Lutcher Theater
- Interactive map of Lutcher Theater
- Address: 707 Main Street Orange, Texas United States
- Coordinates: 30°05′30″N 93°44′09″W﻿ / ﻿30.09159°N 93.73596°W
- Owner: Nelda C. and H.J. Lutcher Stark Foundation
- Capacity: 1,450

Construction
- Opened: 1980

Website
- www.lutcher.org

= Lutcher Theater =

Theater in Orange, Texas, USA

Lutcher Theater is a privately owned, 1,450-seat, non-profit performing arts facility located at 707 Main Street in Orange, Texas. It was built in 1980 and is the largest Performing Arts Series from Houston, Texas, to New Orleans, Louisiana, with annual attendance at approximately 30,000 adults and children.

==Features==
The six-story Lutcher Theater is the tallest building in downtown Orange. It has 1,450 seat accommodations, with 870 on the main level and 567 in the balcony. If necessary, the orchestra pit can be lowered to accommodate a 1,450-person audience. The stage itself is 45'W x 30'H x 35'10"T. The sound system is an EAW AX series system with left, right, and center clusters. The theater is handicap accessible and offers headphones for the hearing impaired.

==Performances==
Since its opening with Liberace in February 1980, the theater has hosted many well known entertainers. It serves as a showplace for a range of performing arts productions, from traveling Broadway plays to musical groups to one man acts.

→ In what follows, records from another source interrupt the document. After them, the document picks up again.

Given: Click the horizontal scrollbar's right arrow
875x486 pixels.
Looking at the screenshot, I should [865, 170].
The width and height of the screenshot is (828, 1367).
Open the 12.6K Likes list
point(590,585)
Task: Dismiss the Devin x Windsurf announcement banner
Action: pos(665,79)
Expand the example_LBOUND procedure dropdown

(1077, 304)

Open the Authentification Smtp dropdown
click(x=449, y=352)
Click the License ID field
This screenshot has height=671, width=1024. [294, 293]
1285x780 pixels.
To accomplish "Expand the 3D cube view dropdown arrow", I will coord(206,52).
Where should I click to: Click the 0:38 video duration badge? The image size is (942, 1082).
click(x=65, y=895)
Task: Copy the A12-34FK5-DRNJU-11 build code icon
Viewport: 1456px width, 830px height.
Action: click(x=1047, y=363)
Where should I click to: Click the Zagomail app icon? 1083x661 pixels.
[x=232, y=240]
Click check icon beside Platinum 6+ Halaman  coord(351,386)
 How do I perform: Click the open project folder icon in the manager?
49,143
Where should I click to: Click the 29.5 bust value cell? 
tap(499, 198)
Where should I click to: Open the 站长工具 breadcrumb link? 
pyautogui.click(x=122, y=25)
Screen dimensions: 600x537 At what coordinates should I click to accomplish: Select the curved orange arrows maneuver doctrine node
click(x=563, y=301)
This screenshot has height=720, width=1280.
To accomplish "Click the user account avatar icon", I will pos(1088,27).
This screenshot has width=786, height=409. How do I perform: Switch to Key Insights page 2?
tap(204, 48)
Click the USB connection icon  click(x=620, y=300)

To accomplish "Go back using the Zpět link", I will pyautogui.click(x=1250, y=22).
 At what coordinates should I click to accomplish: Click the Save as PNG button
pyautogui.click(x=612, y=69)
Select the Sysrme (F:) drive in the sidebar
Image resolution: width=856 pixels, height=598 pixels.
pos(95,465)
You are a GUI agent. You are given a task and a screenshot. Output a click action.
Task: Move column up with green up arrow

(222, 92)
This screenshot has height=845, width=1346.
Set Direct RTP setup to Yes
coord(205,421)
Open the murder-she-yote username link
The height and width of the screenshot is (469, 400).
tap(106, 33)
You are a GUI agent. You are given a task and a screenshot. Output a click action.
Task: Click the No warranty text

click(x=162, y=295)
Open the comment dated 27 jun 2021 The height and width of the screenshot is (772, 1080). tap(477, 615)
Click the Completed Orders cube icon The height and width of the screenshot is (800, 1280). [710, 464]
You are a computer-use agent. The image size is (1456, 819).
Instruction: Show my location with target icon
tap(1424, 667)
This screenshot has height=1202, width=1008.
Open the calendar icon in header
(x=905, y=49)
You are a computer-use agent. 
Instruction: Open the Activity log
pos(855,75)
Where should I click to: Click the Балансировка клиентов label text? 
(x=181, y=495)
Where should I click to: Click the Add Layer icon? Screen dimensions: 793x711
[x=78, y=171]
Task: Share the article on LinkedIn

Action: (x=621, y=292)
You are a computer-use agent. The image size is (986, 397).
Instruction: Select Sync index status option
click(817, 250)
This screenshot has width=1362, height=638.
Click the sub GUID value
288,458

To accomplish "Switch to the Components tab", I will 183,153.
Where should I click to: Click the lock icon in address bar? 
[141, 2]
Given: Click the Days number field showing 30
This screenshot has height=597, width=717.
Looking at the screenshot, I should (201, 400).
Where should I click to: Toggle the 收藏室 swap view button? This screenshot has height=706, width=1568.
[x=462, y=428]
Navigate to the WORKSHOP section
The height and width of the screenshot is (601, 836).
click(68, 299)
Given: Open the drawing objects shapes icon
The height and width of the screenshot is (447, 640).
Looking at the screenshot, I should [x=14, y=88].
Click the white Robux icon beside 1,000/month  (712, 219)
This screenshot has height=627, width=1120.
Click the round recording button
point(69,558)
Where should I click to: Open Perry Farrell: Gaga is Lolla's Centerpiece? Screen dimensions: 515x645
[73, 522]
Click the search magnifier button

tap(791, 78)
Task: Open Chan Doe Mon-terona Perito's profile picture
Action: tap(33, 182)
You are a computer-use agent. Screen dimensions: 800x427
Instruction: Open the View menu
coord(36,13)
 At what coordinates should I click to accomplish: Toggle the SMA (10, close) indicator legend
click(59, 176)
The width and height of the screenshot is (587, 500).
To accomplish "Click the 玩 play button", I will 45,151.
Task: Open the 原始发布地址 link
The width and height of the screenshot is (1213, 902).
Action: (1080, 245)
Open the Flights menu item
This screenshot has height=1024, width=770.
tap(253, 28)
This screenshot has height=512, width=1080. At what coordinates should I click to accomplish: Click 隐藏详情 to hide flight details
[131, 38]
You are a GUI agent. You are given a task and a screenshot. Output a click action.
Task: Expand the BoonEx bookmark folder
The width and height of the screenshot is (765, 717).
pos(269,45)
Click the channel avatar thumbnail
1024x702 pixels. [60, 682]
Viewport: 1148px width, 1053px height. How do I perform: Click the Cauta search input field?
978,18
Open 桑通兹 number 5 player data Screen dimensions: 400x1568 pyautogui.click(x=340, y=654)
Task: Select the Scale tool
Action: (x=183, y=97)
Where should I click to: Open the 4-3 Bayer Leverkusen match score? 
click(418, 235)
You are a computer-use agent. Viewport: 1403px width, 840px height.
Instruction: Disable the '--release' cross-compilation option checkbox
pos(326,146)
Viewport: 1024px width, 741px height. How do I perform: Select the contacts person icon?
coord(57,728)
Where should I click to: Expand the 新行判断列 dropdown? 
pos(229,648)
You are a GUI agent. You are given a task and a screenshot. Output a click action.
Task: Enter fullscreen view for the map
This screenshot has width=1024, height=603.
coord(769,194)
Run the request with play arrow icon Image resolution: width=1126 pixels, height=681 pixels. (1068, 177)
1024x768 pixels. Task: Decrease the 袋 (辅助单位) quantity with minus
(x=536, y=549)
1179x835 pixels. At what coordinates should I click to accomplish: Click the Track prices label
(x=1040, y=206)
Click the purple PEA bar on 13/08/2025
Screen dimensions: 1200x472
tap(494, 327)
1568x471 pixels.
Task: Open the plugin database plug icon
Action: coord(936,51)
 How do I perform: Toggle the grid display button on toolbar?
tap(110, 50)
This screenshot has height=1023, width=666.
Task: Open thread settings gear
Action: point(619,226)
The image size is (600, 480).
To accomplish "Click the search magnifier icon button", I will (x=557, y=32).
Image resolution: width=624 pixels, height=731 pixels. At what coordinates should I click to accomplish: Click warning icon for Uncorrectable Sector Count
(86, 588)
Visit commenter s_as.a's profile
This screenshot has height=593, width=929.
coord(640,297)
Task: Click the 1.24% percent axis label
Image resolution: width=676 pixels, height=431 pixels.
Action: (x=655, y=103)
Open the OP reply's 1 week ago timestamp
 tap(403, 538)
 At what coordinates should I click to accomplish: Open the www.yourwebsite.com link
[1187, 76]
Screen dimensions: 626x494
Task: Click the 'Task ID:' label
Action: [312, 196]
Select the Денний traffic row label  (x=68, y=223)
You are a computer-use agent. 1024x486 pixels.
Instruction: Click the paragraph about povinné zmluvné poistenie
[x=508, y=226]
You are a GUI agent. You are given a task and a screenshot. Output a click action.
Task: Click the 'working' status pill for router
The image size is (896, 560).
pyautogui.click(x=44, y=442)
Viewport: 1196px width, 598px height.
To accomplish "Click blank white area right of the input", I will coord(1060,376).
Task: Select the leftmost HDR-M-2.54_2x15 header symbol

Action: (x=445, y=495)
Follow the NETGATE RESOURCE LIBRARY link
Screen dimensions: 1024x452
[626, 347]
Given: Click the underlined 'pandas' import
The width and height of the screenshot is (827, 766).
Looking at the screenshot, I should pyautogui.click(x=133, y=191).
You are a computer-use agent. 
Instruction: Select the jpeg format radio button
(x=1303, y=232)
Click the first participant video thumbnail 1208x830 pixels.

Notable performances include:

- Chris Botti
- Lyle Lovett and His Large Band
- Jim Brickman
- Marcel Marceau
- Ray Charles
- Victor Borge
- The Pirates of Penzance
- David Copperfield
- Glenn Miller Orchestra
- 42nd Street
- Biloxi Blues
- Singin' in the Rain
- The Music Man
- Sweet Charity
- Cabaret
- Shirley Jones
- Dreamgirls
- Barbara Mandrell
- Driving Miss Daisy
- Steel Magnolias
- Little Shop of Horrors
- My Fair Lady
- Lost in Yonkers
- Trisha Yearwood
- Cats
- Grease
- The Sound of Music
- West Side Story
- Fiddler on the Roof
- The King and I
- Footloose
- Tom Chapin
- Death of a Salesman
- La bohème
- Rent
- Willie Nelson
- Riverdance
- B. B. King
- Clint Black: Up Close and Personal
- Evita
- Hairspray
- Annie
- Marvin Hamlisch
- Movin’ Out
- Skillet
- Decyfer Down

==Educational programs==
Lutcher Theater's Series for Kids is one of the largest Children's Performing Series in Texas and the largest kids’ series in the Southeast Texas area. Performances are given by National and International performing arts touring companies. The series includes popular children's shows such as Old Yeller and The Velveteen Rabbit. The performances are held during the week for students on field trips and even include a study guide so teachers can incorporate the shows into their lessons.

==The Nelda C. and H. J. Lutcher Stark Foundation==
The Nelda C. and H.J. Lutcher Stark Foundation is a private foundation established in 1961 in Orange, Texas. It aims to improve the quality of life in Southeast Texas by encouraging, promoting, and assisting education, the arts, and health and human services. It carries out its mission through the Stark Museum of Art, the W. H. Stark House, Lutcher Theater, and Shangri La Botanical Gardens and Nature Center. These programs offer the community a rich resource for study and enjoyment of the arts, history, and nature.